Copy out only the lines from the line with "You are a computer-use agent. 1792x1111" to the line with "Instruction: Click your", changing "Instruction" to "Task" and leaving everything else the same.

****

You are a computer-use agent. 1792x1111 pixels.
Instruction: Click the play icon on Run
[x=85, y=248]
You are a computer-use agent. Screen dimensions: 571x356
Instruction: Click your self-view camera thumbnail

****

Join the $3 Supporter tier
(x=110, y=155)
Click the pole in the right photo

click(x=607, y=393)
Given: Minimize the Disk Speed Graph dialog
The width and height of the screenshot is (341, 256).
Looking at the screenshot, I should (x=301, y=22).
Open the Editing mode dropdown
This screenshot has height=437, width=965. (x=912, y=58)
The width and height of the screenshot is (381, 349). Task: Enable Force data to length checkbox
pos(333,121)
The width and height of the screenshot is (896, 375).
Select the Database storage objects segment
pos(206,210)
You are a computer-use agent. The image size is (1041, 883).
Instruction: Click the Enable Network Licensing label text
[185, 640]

****

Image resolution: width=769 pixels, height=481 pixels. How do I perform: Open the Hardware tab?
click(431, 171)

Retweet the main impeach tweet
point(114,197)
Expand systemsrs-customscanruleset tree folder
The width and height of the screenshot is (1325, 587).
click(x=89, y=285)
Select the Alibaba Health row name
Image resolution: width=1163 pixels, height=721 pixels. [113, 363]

****

[Exercise answer]:
You are a computer-use agent. 1792x1111 pixels.
Task: Click the play icon on Run
[x=85, y=248]
You are a computer-use agent. Screen dimensions: 571x356
Task: Click your self-view camera thumbnail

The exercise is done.